Thankfully, these scenarios have so far remained elusive, but many experts believe it's only a matter of time before they became increasingly common, especially as rates of unneeded antibiotic use continues to climb, fostering resistance.

The important question then is how to delay the inevitable for as long as possible, hopefully in time for new treatments to come down the pipeline.
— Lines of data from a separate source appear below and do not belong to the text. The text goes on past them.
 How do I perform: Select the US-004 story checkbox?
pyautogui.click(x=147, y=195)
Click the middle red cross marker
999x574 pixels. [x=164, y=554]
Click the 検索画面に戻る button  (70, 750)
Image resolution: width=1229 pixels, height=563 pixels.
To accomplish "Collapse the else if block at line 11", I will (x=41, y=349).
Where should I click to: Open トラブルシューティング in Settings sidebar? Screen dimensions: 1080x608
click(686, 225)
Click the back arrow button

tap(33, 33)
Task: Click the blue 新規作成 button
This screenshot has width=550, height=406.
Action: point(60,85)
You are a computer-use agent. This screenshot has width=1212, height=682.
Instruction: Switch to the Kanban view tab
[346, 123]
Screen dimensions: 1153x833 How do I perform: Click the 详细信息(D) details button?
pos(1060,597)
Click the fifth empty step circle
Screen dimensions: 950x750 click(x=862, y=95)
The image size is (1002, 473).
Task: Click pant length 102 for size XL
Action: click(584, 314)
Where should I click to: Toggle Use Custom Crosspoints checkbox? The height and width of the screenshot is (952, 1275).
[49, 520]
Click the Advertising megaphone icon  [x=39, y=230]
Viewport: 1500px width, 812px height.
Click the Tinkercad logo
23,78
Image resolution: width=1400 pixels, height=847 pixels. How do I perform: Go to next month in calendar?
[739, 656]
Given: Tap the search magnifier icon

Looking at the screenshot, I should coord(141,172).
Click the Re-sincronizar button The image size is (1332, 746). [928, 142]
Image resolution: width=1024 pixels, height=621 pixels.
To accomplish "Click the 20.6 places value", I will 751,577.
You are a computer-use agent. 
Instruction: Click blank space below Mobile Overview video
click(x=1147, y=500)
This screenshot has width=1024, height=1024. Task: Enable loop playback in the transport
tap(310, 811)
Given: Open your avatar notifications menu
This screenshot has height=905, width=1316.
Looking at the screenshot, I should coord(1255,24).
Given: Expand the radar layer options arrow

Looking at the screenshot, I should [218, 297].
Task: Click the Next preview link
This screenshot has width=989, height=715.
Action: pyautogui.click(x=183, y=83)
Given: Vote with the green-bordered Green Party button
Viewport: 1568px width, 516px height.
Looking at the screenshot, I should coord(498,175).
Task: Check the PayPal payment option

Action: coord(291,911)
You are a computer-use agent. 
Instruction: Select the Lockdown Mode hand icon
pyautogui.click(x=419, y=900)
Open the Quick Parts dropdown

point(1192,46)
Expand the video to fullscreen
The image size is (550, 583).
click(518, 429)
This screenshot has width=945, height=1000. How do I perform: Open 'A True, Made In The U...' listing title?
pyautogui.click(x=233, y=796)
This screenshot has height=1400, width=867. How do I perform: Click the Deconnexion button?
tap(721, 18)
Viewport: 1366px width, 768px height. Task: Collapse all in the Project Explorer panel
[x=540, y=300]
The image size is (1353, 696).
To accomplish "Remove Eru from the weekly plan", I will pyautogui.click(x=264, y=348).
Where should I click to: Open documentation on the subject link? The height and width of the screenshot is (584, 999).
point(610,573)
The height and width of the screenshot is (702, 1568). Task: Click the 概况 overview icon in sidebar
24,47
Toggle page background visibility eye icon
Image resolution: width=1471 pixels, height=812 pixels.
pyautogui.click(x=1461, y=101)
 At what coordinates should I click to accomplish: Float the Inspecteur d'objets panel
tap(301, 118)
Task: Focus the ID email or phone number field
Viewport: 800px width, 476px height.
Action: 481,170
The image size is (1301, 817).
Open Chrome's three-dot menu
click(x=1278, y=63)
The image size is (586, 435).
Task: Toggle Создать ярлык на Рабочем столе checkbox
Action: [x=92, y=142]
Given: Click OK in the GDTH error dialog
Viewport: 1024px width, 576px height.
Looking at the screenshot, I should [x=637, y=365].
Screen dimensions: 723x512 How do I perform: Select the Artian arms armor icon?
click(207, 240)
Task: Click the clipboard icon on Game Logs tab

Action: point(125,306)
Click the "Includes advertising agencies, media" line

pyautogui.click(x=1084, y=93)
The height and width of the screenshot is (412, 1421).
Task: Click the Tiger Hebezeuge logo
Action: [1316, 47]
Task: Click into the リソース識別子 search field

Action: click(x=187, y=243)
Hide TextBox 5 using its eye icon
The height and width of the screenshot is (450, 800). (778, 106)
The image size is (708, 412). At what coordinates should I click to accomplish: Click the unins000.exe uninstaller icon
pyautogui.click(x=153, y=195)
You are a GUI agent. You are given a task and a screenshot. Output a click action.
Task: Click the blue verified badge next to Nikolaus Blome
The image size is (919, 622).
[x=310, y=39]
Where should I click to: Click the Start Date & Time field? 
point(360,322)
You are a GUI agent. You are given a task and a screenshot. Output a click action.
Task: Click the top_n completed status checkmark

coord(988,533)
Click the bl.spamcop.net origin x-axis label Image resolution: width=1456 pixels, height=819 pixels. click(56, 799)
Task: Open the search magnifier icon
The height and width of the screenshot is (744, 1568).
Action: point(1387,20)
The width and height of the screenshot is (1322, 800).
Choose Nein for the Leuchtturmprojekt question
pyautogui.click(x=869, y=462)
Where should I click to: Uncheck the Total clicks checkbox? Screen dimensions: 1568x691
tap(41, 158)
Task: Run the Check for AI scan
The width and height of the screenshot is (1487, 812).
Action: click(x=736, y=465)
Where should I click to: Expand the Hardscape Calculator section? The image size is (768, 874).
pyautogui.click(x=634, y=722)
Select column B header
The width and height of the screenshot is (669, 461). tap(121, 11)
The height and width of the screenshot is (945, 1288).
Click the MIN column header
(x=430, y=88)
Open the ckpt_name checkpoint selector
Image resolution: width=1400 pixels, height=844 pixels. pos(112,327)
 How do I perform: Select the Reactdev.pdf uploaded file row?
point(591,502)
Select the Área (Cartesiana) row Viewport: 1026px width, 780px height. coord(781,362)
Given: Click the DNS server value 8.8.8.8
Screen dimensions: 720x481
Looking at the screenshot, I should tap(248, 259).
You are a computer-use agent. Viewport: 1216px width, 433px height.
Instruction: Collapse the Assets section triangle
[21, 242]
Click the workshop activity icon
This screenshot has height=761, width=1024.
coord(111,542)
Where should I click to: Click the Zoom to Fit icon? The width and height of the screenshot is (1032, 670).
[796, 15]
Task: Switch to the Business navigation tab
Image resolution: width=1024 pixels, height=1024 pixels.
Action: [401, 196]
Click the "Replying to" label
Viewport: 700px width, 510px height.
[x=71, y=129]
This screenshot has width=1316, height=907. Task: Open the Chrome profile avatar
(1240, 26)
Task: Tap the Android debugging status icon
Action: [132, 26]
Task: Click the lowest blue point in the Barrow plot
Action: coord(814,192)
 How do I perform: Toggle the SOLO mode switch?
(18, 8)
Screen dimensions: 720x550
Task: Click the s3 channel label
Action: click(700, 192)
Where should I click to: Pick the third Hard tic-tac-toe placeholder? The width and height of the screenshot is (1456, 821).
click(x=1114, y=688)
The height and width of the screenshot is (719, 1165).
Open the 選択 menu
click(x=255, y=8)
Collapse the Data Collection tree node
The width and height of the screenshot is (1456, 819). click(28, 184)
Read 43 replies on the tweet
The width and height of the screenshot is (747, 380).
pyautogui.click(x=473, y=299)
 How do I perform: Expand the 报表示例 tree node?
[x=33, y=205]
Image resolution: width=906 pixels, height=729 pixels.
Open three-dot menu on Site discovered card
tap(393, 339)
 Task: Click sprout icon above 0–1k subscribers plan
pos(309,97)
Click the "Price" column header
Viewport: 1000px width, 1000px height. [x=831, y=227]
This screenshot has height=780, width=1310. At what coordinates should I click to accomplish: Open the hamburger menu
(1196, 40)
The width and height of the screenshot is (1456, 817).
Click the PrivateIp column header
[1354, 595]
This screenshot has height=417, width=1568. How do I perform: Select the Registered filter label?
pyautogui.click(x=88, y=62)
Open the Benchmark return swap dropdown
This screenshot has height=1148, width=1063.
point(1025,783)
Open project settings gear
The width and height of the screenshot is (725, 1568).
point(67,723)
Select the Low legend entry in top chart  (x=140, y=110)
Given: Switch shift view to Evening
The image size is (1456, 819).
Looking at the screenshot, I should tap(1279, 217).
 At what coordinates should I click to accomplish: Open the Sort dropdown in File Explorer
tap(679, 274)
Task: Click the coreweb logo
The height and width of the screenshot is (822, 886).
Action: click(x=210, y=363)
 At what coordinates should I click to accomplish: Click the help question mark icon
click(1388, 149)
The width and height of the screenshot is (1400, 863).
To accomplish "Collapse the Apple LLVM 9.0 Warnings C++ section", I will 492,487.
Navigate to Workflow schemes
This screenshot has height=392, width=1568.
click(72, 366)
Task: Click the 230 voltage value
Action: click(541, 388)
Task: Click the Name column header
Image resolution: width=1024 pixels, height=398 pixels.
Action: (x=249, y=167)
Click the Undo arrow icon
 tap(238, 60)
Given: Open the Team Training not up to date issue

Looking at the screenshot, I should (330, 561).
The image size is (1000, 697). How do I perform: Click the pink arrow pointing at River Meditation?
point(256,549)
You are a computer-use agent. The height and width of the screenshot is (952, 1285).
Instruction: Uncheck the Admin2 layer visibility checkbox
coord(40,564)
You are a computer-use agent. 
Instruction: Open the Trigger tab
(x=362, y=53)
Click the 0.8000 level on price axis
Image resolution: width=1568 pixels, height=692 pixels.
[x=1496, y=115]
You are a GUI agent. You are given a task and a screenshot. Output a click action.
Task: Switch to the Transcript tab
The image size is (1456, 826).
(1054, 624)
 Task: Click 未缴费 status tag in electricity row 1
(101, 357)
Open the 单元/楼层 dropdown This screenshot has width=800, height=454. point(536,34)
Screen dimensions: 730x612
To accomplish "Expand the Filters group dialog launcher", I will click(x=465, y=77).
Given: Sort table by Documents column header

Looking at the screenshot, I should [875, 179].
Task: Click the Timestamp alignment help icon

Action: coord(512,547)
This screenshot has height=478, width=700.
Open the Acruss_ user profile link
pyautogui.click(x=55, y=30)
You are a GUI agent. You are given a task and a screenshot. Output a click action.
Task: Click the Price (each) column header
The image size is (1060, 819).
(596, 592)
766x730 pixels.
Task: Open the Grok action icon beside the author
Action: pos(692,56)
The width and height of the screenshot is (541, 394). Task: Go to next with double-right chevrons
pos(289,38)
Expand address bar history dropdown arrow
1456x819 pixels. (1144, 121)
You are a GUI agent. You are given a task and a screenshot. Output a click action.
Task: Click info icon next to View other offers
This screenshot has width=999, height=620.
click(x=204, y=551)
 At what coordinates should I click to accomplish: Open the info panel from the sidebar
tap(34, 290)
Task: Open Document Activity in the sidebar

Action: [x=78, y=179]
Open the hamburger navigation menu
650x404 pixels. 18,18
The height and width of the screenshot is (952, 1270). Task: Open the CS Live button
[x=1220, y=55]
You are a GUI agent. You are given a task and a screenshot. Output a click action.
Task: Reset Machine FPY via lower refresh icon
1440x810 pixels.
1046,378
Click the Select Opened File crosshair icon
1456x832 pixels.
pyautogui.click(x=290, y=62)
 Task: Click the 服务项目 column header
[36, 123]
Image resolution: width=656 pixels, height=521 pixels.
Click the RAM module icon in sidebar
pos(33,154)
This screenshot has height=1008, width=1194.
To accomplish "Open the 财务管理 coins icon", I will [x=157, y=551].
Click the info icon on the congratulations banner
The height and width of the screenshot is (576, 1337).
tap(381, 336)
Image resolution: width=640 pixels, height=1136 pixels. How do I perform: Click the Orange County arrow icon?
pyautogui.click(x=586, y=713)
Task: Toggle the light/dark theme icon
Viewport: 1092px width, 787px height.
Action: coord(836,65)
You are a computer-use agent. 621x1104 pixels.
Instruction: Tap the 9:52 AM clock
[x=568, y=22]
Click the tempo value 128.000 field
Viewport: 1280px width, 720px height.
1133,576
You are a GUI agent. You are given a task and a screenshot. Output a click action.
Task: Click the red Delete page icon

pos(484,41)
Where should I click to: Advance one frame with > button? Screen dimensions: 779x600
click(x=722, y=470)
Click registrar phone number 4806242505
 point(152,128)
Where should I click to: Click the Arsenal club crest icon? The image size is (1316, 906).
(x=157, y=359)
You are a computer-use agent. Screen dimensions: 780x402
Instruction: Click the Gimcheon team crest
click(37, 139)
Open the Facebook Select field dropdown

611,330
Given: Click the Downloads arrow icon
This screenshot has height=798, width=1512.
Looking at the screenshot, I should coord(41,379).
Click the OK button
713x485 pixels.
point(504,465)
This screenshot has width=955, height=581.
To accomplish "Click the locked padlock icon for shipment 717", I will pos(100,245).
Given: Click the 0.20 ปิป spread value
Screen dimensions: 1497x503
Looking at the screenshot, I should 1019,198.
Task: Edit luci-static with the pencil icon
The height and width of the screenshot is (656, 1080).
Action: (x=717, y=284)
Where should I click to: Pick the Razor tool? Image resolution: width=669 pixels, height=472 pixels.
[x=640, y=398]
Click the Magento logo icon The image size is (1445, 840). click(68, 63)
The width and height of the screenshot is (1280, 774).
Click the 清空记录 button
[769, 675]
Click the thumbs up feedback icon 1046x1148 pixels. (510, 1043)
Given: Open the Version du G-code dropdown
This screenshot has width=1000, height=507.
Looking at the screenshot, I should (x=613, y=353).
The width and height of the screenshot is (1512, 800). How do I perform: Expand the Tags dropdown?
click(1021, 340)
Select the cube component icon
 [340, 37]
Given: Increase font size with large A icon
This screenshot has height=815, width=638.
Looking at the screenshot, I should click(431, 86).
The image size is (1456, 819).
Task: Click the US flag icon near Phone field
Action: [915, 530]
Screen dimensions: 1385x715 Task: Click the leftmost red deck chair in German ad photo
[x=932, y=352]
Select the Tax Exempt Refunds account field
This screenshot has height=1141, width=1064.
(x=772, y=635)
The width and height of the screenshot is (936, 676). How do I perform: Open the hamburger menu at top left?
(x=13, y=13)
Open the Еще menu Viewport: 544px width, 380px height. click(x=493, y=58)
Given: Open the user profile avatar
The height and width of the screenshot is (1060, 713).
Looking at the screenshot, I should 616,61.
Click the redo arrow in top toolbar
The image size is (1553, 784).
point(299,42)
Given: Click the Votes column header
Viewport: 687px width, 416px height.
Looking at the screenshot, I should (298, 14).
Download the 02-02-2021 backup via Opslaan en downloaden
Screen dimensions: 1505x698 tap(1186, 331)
It's a question that a team of researchers at Wayne State University will spend the next five years and $4.8 million attempting to answer as they lead an international study of the antibiotic polymoyxin B, long considered a drug of last resort for its ability to treat hardy infections able to resist less potent antibiotics.

The utility of polymoyxin B, first discovered in a species of bacteria in the 1950's, does not come without a heavy price. The drug is powerful precisely because of its severe toxicity to bacteria and man alike, which would make its use limited even if antibiotic resistance wasn't a reality. But because it's seldom used, the type of bacteria it can target are less likely to have picked up tricks that enable them to survive its onslaught (polymoyxin B can only be used to attack gram-negative bacteria, which have thinner cell membranes).

For the Wayne State University researchers, it will be their goal to create uniform treatment guidelines for polymoyxin B that strike a balance between safely treating patients at the end of their rope and not promoting drug resistance any more than they have to.

“Our study will provide urgently needed information to guide clinicians in the proper intravenous dosing of polymyxin B in critically-ill patients," said lead investigator Dr. Kevin Kaye in a statement. "It is critical to have these dosing guides to assure that this agent of last resort is preserved and that these superbugs do not become resistant to it. These guides will aid in minimizing unnecessary toxic side effects of the drug."

The study, which will include researchers from Australia and Singapore, will be able to measure any potential resistance as it happens in real time.

"Patients being treated with intravenous polymyxin B will be identified, and will have blood collected at various times surrounding a dose of polymyxin B between days 1 and 5 of therapy," said Kaye. "Development of nephrotoxicity, clinical response and bacteriological response will be examined. Total and free plasma concentrations of polymyxin B will be determined, and bacterial isolates will be examined for the emergence of polymyxin resistance."

Though polymyxin B has been primarily used to treat urinary tract infections and meningitis, it appears that this study will focus on treating any gram-negative superbugs that have become resistant to all other drugs. Strange as it might sound, polymyxin B is also found, presumingly in a much weaker concentration, in the topical and over-the-counter antibiotic medication Neosporin, which combines three different antibiotics and is intended to promote the healing of skin wounds. The medication has however been suspected of creating resistance.

The study, “Optimizing clinical use of polymyxin B: teaching an old drug to treat superbugs,” is being funded by the National Institutes of Health (NIH), more specifically through the National Institute for Allergy and Infectious Diseases (NIAID).